Quand la réflexion s'impose


Ils se sont gavés, les JT de 20H. Elles sont repues, les chaînes info. D'images de désolation, de vitrines brisées, de voitures incendiées, de magasins pillés, de tirs de mortiers dans la nuit. Pendant une semaine, la télé a enfilé comme des perles les témoignages d'habitants des quartiers effarés, de commerçants désespérés, d'élus désemparés, de policiers dénonçant l'extrême violence des émeutiers. Bien sûr qu'il fallait leur donner la parole, montrer l'étendue des dégâts, raconter l'embrasement dans toute son intensité. Mais en le faisant ad nauseam, en se complaisant dans l'inventaire des saccages, sans aller au-delà du constat, sans chercher à comprendre les causes profondes et anciennes de cette nouvelle explosion, on encourage le populisme et on ouvre un boulevard à l'extrême-droite qui se nourrit de nos peurs.

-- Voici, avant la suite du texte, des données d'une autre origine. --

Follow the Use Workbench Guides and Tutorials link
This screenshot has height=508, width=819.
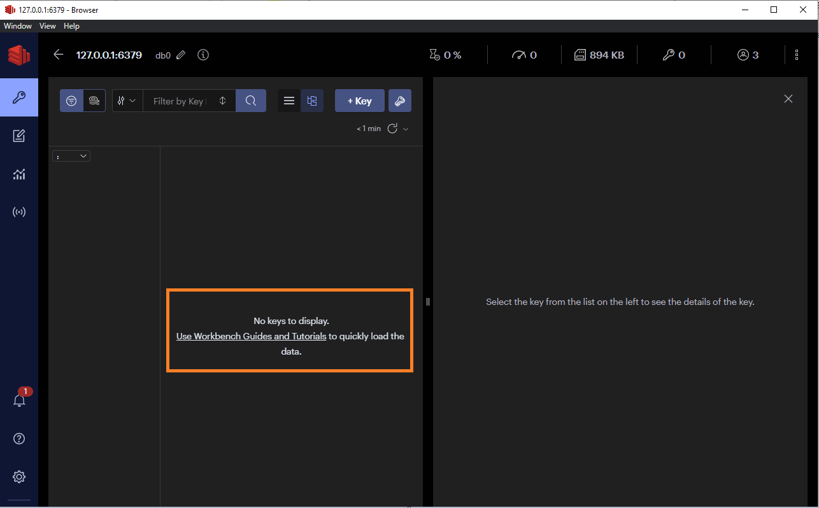[x=251, y=336]
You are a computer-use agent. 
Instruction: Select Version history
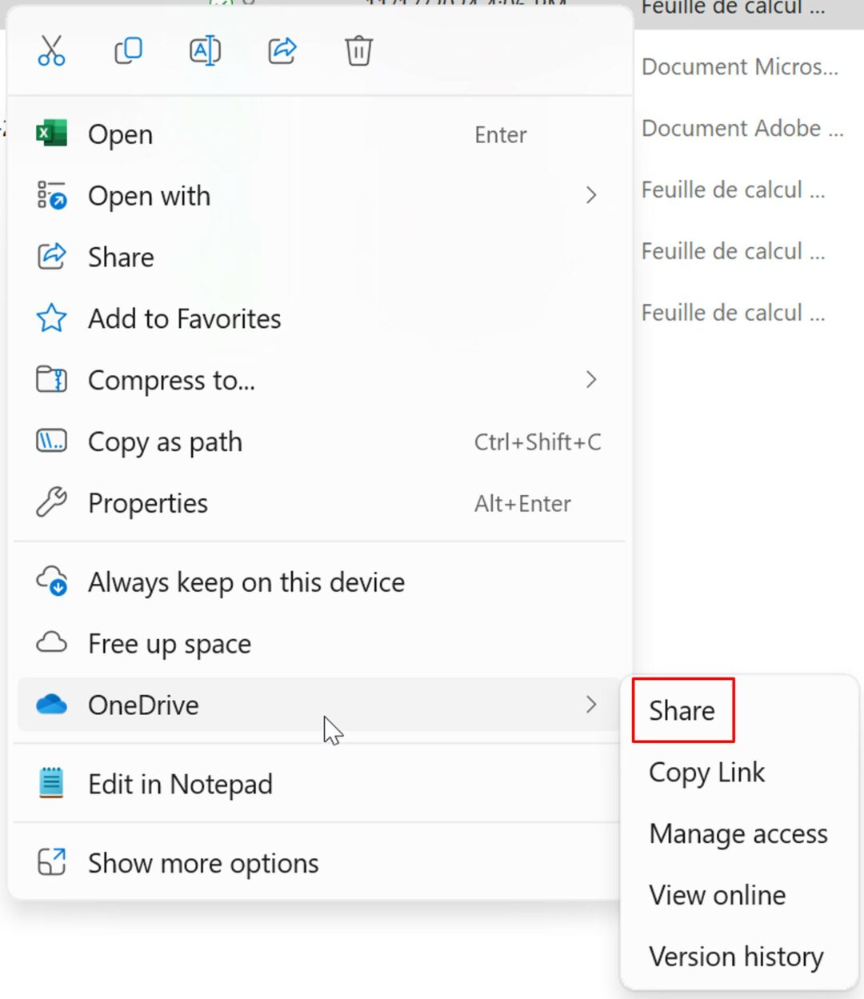pyautogui.click(x=736, y=956)
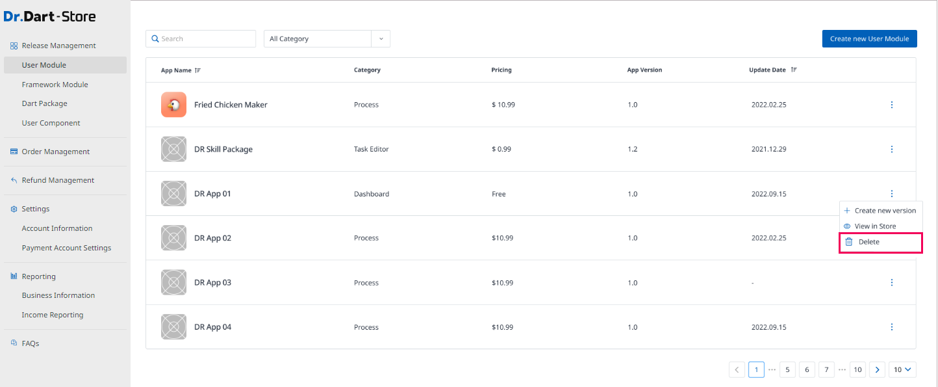Click the previous page arrow
The width and height of the screenshot is (938, 387).
pyautogui.click(x=737, y=369)
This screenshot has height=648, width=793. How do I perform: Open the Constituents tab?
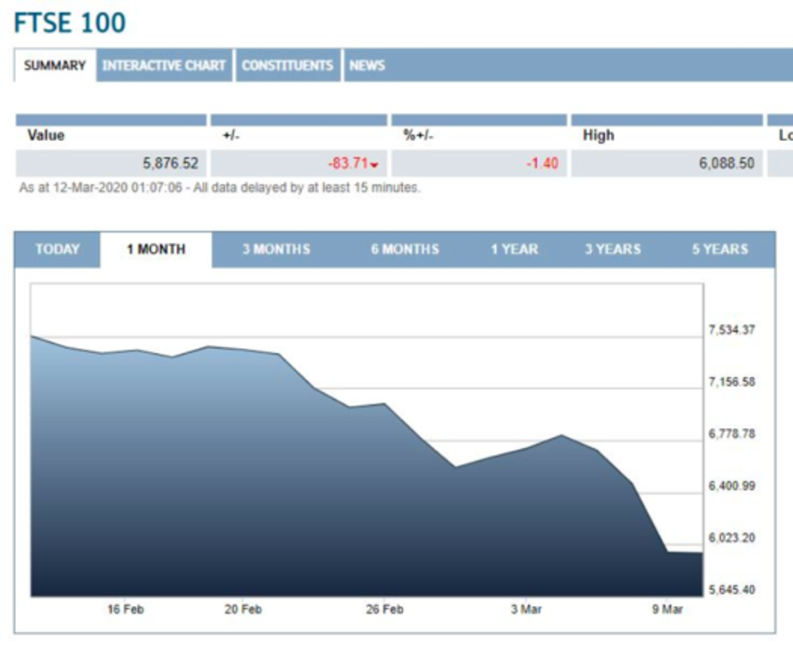(287, 66)
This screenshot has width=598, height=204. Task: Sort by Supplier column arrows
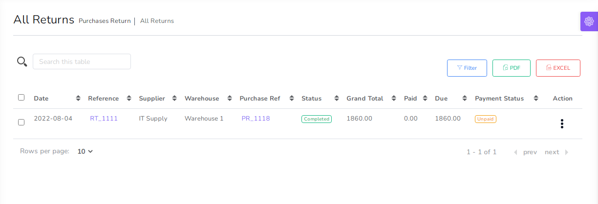click(175, 99)
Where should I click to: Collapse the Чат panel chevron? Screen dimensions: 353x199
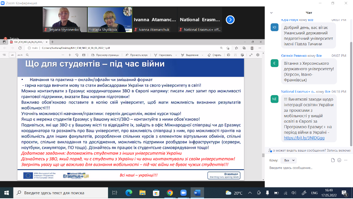click(x=271, y=13)
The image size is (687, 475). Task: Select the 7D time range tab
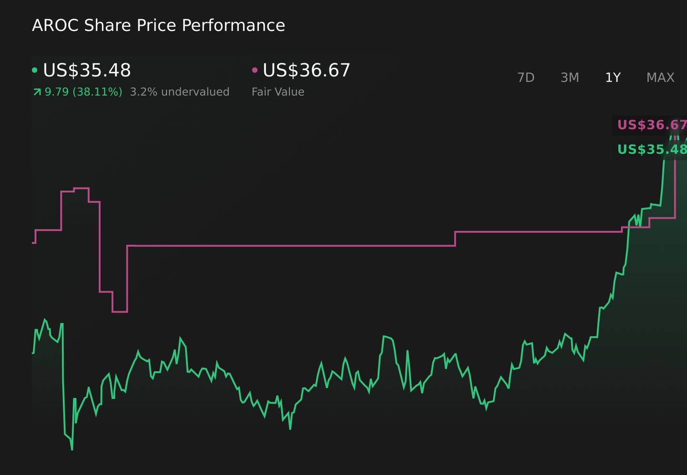[x=526, y=77]
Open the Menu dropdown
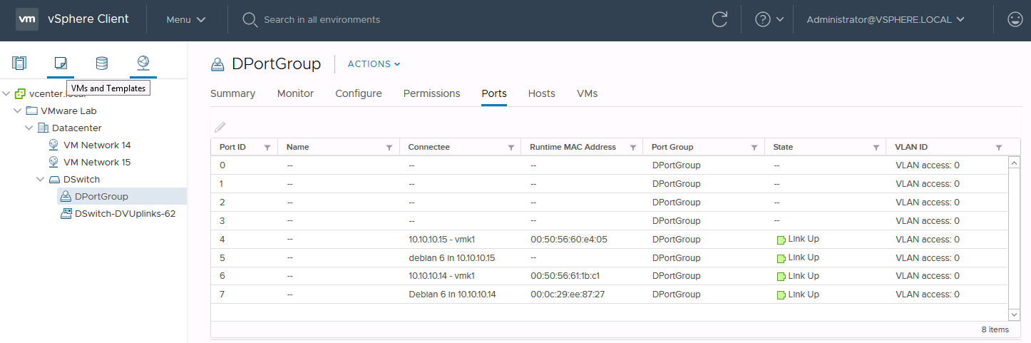Image resolution: width=1031 pixels, height=343 pixels. point(185,19)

Attention, comprendre n'est pas excuser et ceux qui ont commis des déprédations doivent être sanctionnés à la hauteur de leur délit ; la loi est la même pour tous et la justice doit passer. Mais pense-t-on sérieusement qu'une réponse sécuritaire seule suffira ? Que couper les allocs aux parents ou les réseaux sociaux dès que ça chauffe règlera le fond du problème ? Que les mêmes causes conduisant aux mêmes effets, la prochaine bavure policière ne provoquera pas de nouvelles émeutes ? "Comment s'en sortir ?" titrait Libé lundi dernier, sondant les maux qui en 40 ans ont transformé les banlieues en une gigantesque poudrière : politiques de la ville mal orientées, inégalités sociales, chômage de masse, racisme endémique (dans l'inconscient collectif, ne faut-il pas être blanc pour être vraiment français ?), échec scolaire, business de la drogue, et tout ce qui touche en particulier à la police. Son rapport aux jeunes, les contrôles au faciès, l'abandon de la police de proximité, la formation des policiers, le statut de l'IGPN... (tirs après refus d'obtempérer : un mort en dix ans en Allemagne, un mort par mois en France). D'autres journaux de presse écrite se sont livrés à ce travail d'analyse, partageant des pistes pour mettre fin au cycle de la violence sans fin. Les JT de 20H et les chaînes info auraient pu montrer le même sens des responsabilités. Las, comme souvent, ils ont préféré jouer sur la corde de l'émotion, qui comme chacun sait est mauvaise conseillère. Plutôt que de toujours nous inciter à réagir, la télé devrait s'essayer parfois à nous faire réfléchir. Il en va de notre avenir commun.

Ch.R.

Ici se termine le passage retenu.